- TASK PROMPT
This task calls for copying every line of the records that includes the word "recap".

┌─ DATA UNDER STUDY

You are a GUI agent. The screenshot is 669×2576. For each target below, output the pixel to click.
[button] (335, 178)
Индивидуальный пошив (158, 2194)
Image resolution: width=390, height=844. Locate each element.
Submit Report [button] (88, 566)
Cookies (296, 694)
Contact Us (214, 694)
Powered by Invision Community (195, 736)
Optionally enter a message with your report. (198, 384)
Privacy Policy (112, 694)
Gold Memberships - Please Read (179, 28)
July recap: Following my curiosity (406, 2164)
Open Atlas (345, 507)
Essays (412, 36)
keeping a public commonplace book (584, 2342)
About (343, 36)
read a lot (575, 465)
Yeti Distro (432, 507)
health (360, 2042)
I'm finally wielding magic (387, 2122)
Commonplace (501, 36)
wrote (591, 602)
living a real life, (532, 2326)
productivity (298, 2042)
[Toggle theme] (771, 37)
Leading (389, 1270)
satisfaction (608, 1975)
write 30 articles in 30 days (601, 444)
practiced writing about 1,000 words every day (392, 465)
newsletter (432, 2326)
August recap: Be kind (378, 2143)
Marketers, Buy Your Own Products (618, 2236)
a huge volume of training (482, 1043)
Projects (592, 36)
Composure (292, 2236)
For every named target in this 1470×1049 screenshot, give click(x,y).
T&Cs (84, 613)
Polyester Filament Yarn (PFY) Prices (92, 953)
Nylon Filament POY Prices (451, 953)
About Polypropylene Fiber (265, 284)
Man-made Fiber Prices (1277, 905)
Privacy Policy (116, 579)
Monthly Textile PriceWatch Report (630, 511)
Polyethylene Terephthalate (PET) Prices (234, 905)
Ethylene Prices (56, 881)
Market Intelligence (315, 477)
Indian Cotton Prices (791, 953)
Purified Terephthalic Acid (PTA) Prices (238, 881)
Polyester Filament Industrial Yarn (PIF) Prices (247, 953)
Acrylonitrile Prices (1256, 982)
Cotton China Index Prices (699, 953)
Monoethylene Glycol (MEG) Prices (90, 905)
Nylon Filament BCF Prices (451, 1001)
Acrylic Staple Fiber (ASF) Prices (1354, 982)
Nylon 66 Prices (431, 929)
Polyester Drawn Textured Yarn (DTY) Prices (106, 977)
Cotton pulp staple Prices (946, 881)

└─

- SOLVED PROBLEM
July recap: Following my curiosity (406, 2164)
August recap: Be kind (378, 2143)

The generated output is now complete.